Per il professor Giuliano Di Bernardo, l’Italia possiede le risorse storiche, culturali e spirituali per proporre una “terza via” tra l’Occidente guidato dagli Stati Uniti e l’Oriente rappresentato dalla Cina. Ma per tornare protagonista dovrà recuperare autonomia politica e consapevolezza della propria missione.
Il nuovo equilibrio geopolitico internazionale appare sempre più caratterizzato dal confronto tra due grandi polarità. Da una parte vi è l’Occidente guidato dalla potenza americana; dall’altra emerge l’Oriente, con la Cina nel ruolo di principale riferimento politico, economico e strategico.
Secondo il professor Giuliano Di Bernardo, queste due aree non rappresentano soltanto differenti centri di potere, ma esprimono concezioni profondamente diverse della politica, del diritto internazionale e dei rapporti tra gli Stati.

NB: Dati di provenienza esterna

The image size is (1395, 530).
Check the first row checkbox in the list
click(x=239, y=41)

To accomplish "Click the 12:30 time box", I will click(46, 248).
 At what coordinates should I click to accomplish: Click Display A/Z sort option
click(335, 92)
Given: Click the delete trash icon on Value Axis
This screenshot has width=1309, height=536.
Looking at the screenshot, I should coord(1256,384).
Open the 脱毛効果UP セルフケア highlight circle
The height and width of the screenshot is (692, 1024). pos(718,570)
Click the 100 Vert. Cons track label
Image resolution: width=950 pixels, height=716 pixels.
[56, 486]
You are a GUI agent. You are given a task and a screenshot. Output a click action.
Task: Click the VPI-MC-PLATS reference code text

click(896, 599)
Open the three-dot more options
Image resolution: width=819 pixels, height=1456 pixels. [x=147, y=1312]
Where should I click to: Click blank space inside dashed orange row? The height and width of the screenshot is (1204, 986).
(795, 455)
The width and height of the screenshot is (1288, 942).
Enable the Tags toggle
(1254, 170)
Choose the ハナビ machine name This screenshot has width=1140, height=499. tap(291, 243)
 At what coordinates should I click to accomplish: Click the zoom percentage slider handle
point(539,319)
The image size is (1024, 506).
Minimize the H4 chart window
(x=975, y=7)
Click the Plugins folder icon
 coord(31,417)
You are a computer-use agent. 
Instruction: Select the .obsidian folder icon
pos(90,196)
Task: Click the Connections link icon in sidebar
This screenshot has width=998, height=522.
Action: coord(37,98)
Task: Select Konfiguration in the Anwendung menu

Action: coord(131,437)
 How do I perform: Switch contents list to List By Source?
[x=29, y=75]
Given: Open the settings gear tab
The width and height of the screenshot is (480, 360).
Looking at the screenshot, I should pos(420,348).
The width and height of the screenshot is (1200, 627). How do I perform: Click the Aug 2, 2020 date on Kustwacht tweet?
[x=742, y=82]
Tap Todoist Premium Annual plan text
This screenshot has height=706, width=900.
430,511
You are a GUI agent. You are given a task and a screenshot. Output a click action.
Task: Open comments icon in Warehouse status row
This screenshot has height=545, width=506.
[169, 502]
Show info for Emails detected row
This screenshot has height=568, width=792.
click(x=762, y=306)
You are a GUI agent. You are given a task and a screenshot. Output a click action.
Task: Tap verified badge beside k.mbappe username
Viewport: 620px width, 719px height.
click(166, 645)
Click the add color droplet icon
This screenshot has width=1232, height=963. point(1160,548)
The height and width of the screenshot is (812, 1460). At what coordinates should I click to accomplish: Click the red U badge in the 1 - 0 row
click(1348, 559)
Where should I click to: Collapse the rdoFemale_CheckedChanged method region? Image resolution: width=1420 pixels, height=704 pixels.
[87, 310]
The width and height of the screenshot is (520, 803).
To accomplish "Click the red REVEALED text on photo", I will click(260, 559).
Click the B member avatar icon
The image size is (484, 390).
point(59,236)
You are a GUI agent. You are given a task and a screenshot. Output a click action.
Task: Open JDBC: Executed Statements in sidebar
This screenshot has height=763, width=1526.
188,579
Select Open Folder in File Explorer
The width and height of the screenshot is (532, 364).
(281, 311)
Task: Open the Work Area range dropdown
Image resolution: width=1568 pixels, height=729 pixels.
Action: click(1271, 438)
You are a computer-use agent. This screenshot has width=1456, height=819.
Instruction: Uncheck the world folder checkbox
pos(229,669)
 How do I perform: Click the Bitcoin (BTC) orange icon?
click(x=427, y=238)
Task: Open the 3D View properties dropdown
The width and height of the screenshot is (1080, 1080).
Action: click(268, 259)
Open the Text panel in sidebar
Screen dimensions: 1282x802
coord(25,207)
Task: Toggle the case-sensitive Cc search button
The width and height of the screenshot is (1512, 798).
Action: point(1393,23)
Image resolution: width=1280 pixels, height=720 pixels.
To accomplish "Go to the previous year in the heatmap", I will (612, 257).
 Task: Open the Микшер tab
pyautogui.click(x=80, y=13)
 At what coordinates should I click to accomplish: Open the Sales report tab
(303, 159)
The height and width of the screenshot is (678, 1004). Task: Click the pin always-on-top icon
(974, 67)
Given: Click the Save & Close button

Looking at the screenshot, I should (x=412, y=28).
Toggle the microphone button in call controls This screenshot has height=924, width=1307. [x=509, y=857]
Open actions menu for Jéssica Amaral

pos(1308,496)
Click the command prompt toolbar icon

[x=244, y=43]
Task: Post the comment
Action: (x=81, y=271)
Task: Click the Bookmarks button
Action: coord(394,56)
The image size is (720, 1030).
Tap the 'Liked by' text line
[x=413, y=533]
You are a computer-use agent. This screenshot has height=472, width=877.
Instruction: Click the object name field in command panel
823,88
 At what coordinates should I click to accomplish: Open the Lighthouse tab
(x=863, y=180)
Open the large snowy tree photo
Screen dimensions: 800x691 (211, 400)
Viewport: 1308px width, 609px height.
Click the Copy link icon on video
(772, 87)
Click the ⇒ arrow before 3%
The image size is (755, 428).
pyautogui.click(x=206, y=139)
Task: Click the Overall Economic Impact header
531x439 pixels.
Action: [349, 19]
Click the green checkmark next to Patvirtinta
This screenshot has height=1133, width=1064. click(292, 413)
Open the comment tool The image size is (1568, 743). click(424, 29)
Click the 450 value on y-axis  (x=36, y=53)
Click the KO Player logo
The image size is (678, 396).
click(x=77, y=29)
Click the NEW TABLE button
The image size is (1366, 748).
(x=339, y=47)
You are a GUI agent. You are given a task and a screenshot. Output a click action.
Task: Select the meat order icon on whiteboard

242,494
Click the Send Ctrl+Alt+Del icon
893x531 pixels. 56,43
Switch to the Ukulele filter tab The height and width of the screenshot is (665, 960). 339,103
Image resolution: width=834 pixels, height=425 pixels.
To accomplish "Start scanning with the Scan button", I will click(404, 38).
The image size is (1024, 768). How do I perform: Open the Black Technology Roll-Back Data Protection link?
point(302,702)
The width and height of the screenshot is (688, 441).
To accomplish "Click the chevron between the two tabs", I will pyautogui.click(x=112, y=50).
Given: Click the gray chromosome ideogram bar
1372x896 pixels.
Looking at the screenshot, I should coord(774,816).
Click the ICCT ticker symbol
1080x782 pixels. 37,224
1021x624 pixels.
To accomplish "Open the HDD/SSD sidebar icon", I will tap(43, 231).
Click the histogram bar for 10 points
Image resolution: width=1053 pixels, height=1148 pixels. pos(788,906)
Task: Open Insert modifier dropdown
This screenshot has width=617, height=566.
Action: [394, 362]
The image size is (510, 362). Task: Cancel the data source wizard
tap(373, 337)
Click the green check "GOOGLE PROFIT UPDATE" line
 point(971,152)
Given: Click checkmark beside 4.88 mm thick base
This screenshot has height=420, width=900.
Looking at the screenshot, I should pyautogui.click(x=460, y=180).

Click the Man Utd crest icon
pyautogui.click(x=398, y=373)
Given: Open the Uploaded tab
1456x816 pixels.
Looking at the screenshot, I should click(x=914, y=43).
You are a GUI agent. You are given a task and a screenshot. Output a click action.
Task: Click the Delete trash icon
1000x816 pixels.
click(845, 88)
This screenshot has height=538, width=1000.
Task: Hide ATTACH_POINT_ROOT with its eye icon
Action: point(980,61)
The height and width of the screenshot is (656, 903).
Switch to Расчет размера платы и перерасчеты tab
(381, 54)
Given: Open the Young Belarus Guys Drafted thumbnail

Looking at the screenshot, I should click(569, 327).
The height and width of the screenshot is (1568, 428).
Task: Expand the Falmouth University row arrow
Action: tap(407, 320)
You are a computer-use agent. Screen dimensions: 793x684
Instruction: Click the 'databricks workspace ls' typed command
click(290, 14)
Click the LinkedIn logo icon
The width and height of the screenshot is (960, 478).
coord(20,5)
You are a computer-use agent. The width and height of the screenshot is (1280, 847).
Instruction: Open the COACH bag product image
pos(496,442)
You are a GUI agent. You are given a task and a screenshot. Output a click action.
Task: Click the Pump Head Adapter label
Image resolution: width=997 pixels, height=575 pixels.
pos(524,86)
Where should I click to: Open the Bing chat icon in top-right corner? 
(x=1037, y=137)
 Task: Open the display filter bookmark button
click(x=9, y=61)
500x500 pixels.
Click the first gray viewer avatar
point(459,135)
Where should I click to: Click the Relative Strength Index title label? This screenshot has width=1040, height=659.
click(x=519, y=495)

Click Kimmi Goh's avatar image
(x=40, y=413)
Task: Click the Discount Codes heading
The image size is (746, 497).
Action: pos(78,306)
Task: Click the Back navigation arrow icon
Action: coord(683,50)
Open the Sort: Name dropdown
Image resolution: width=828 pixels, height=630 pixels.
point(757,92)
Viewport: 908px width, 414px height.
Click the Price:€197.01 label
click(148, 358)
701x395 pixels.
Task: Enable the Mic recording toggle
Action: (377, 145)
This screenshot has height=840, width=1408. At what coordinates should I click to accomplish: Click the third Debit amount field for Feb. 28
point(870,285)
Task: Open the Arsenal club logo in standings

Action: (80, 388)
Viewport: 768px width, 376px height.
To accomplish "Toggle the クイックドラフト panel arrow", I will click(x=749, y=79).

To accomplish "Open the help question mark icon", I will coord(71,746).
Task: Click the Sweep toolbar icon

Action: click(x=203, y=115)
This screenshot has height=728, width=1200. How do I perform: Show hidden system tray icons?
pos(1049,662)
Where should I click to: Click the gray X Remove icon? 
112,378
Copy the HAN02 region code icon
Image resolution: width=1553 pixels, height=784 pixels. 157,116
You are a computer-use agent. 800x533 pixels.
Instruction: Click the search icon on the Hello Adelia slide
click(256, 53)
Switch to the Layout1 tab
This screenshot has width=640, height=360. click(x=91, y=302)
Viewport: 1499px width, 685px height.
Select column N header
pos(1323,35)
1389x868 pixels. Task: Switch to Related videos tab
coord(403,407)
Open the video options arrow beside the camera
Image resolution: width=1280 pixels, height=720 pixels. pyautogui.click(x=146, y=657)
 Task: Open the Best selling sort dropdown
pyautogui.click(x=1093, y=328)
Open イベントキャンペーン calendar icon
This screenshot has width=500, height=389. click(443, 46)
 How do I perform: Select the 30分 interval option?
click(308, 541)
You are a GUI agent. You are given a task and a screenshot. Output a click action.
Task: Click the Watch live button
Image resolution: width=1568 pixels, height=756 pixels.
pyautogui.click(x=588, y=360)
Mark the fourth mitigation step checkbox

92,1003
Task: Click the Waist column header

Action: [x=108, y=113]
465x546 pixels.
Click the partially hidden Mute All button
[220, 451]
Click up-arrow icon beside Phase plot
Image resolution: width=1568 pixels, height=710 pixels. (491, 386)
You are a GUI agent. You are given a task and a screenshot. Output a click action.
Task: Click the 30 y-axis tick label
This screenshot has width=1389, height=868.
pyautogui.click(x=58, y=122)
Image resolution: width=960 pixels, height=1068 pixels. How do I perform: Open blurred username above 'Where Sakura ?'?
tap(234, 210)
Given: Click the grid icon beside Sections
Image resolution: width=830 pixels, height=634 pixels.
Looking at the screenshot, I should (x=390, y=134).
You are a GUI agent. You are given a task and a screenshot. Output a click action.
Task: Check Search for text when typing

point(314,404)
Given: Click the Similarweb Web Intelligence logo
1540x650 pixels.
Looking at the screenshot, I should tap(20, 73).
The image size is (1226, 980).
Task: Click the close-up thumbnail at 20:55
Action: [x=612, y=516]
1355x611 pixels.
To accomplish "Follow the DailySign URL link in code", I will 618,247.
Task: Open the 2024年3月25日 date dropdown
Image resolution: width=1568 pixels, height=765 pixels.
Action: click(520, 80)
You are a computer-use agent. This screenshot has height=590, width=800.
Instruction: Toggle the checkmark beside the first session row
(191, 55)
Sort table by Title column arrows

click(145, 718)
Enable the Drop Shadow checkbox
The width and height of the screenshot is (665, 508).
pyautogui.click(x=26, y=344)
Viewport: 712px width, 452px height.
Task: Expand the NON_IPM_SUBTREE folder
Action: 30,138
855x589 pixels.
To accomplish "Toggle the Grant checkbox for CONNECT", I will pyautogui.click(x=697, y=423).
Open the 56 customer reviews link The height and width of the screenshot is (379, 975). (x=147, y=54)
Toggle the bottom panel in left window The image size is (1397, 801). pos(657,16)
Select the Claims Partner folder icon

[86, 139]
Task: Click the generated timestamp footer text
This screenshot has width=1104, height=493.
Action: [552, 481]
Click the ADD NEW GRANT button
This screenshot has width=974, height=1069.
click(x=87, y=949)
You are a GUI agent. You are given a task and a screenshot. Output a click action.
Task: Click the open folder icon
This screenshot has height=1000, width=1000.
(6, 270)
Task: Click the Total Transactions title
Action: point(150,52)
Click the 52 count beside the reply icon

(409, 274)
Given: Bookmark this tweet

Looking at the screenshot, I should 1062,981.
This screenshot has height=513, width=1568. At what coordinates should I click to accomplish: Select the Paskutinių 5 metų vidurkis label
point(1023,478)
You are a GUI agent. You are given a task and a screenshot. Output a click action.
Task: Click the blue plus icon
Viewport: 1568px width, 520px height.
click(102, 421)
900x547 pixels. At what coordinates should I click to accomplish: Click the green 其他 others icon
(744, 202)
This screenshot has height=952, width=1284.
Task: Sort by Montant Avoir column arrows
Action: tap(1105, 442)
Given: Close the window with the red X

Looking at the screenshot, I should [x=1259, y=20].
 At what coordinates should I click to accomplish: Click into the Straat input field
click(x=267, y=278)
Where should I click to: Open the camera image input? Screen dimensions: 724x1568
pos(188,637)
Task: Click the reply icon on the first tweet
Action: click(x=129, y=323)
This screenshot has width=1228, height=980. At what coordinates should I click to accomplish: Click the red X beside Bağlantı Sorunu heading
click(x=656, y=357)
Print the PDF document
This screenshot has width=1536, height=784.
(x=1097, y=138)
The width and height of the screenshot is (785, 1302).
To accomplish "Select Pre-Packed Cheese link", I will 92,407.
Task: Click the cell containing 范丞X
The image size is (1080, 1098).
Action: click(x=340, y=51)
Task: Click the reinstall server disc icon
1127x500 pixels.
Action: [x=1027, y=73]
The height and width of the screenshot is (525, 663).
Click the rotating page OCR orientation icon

Di fronte a questa contrapposizione, diventa necessario interrogarsi sulla possibilità di costruire una terza via. Non una posizione intermedia, debole o ambigua, ma una prospettiva autonoma e superiore, capace di non subordinarsi automaticamente né alle strategie americane né a quelle cinesi.
Il Paese che potrebbe interpretare questa funzione è proprio l’Italia. La nostra nazione dispone infatti di un patrimonio storico e culturale difficilmente comparabile: Roma, la diffusione universale del cristianesimo, l’Umanesimo, il Rinascimento, Galileo Galilei e la nascita della scienza moderna. Nel corso dei secoli, l’Italia ha generato modelli di civiltà che hanno profondamente trasformato il mondo.
Oggi, tuttavia, il Paese non sembra esprimere una politica estera realmente autonoma. Nella lettura di Di Bernardo, i governi italiani sono rimasti per decenni subordinati agli Stati Uniti, rinunciando progressivamente a elaborare una propria visione delle relazioni internazionali.
Per tornare protagonista nel Mediterraneo e in Europa, l’Italia dovrebbe quindi superare questa dipendenza politica e culturale, presentando un autentico progetto di rinascita nazionale.
Non sarebbe però sufficiente richiamarsi al prestigio del passato. Servirebbe una leadership capace di trasformare l’eredità storica italiana in una proposta politica contemporanea, fondata sulla sovranità degli Stati, sul rispetto del diritto internazionale e sulla ricerca della pace.
L’Italia può dunque recuperare un ruolo centrale, ma soltanto tornando a credere nella propria identità e nella propria missione. La vera sfida sarà passare dalla memoria della grandezza alla costruzione concreta di un nuovo protagonismo nazionale.